Efficient synthesis of (S,S)-ethambutol from L-methionine

Starting from readily available amino acid L-methionine, an efficient synthesis of the tuberculostatic agent (S,S)-ethambutol has been developed. The key steps in the synthetic sequence involve: dimerization of methionine methyl ester through oxalyl diamide formation, Raney nickel desulfurization of the terminal thiomethyl groups, and a one-pot exhaustive reduction of the oxalamide and the diester functionalities to afford the desired enantiopure (S,S)-ethambutol in good overall yield.

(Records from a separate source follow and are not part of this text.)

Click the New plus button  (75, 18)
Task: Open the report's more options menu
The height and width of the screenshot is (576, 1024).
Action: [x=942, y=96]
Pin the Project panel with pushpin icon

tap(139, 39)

Dynamic kinetic asymmetric transformation of diene monoepoxides: A practical asymmetric synthesis of vinylglycinol, vigabatrin, and ethambutol

The ability to perform a dynamic kinetic asymmetric transformation (DYKAT) using the palladium-catalyzed asymmetric allylic alkylation (AAA) is explored in the context of butadiene monoepoxide. The versatility of this commercially available, but racemic, four-carbon building block becomes significantly enhanced via conversion of both enantiomers into a single enantiomeric product. The concept is explored in the context of a synthesis of vinylglycinol with phthalimide as the nitrogen source. The success of the project required a new design of the ligand for palladium wherein additional conformational restraints were introduced. Thus, the phthalimide derivative of vinylglycinol was obtained in nearly quantitative yield and had an ee of 98% which, upon crystallization, was enhanced to > 99%. This one-step synthesis of a protected form of vinylglycinol provided short practical syntheses of the title compounds. Vigabatrin requires only four steps, and ethambutol six. The intermediate to the existing synthesis of ethambutol is available in 87% yield in three steps. (R)-Serine derives from oxidative cleavage of the double bond. The reaction of phthalimide and isoprene monoepoxide demonstrates the remarkable ability of the chiral ligands to control both regioselectivity and enantioselectivity and demonstrates the effectiveness of this protocol in creating a quaternary center asymmetrically.